Record excerpts:
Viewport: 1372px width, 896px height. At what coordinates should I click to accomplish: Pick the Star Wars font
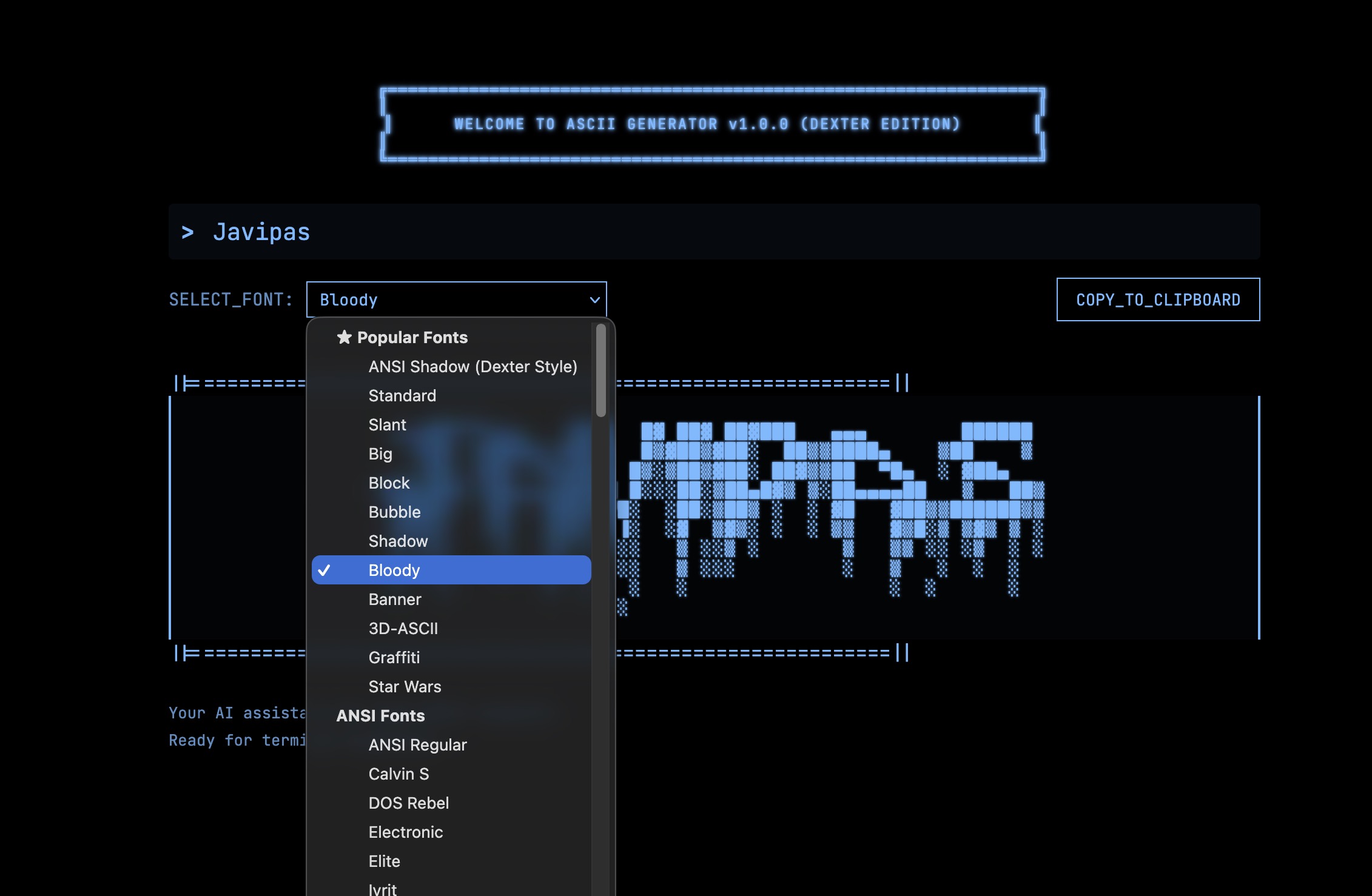405,687
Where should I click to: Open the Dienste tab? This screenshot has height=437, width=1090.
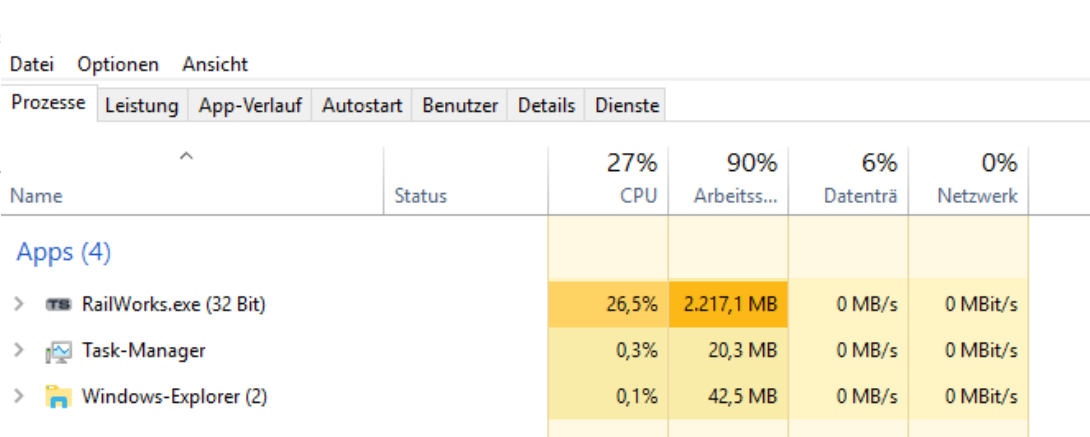627,105
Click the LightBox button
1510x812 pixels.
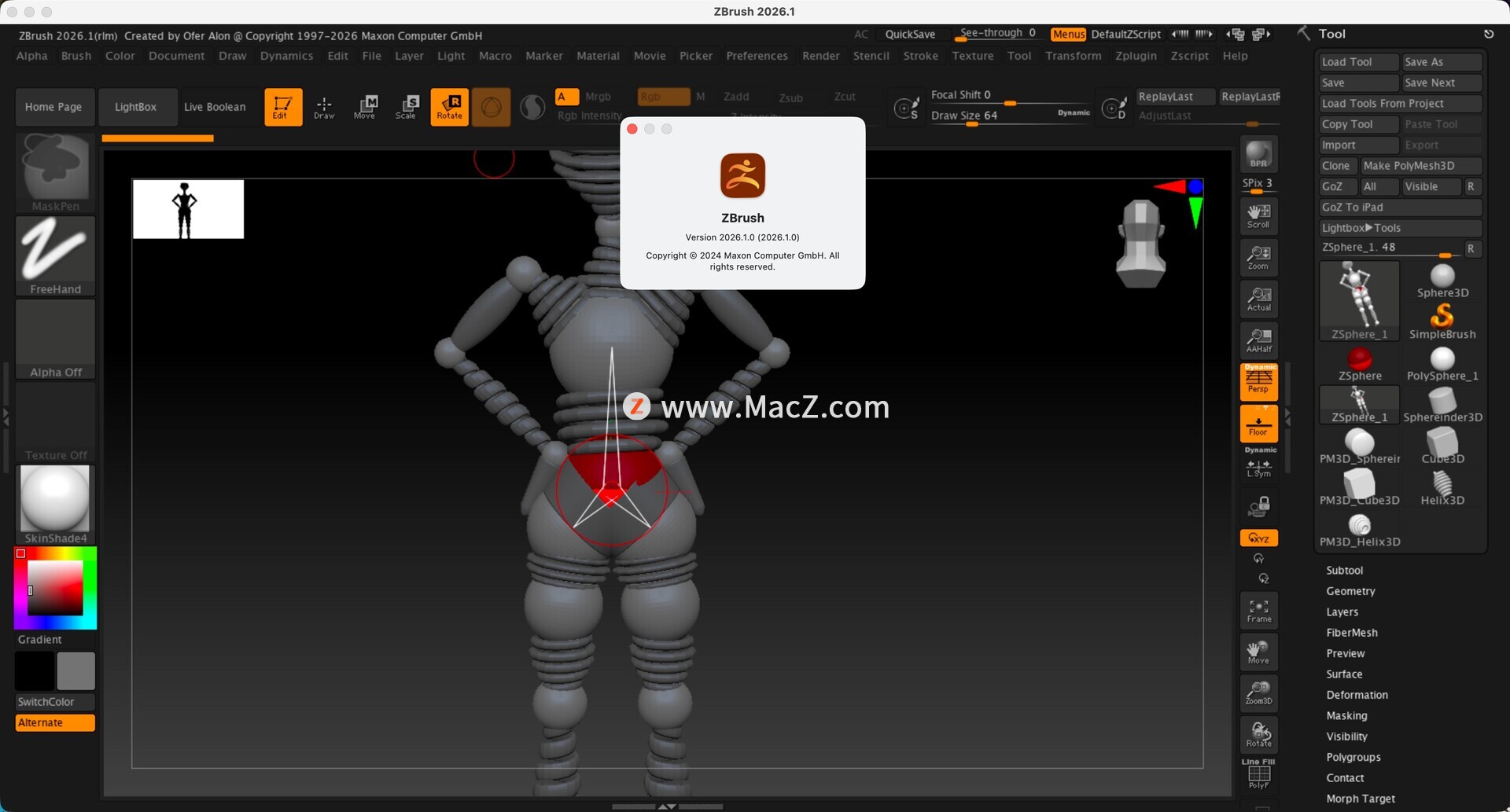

Exercise brief: Rewrite every row with "button" swapped for "icon", keeping everything else the same, and leave the pictures out of your answer.

Final result:
Viewport: 1372px width, 896px height. At what coordinates should I click to accomplish: Pick the Star Wars font
405,687
Where should I click to: Open the Dienste tab? This screenshot has height=437, width=1090.
627,105
Click the LightBox icon
1510x812 pixels.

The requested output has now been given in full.